Third, with the current unoptimized code, the computation of VI-VA-VMAF requires considerable computational resources. For an 8K ODV with 300 frames, the computation of VI-VA-VMAF with 20 patches and with 10 pix/deg patch resolution takes about three minutes using a PC with a 4GHz Intel Core i7-6700K processor. Moreover, VI-VA-VMAF requires as input also a visual attention map for each frame. On a machine with two Intel Xeon Gold 6134 processors, the parallel computation of \(400\times 800\) visual attention maps using the code of the Kent method provided in [22] takes about nine seconds per map.

Conclusion

This paper presented a framework for objective ODV quality assessment that takes into account the spherical nature of ODV and the ODV viewing characteristics. The proposed framework is based on the subdivision of ODV into planar Voronoi patches with low projection distortions obtained with the spherical Voronoi diagram. Furthermore, it also exploits visual attention to identify the regions that are consumed by the viewer with high probability, which have a big influence on the perception of the video quality. For the evaluation of the framework, our previously established ODV dataset was extended in this study, creating a dataset with a total of 120 distorted videos from 8 undistorted reference videos. Subjective scores and viewport trajectories for the new ODVs were also collected in a subjective experiment.

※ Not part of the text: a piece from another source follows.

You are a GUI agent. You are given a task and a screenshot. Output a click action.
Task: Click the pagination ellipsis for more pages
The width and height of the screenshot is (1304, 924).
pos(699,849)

In the evaluation of the framework, first the framework parameter space was analyzed. This analysis showed how planar Voronoi patches and visual attention are important to achieve high correlation between subjective and metric scores. Moreover, the framework was also compared with exiting metrics, and this showed that our framework can achieve state-of-the-art performance.

As future work, we plan to further explore the visual attention methods for ODV that do not require viewport trajectories. We also intend to extend our framework to distortions different from the ones considered here, i.e., compression and scaling distortions.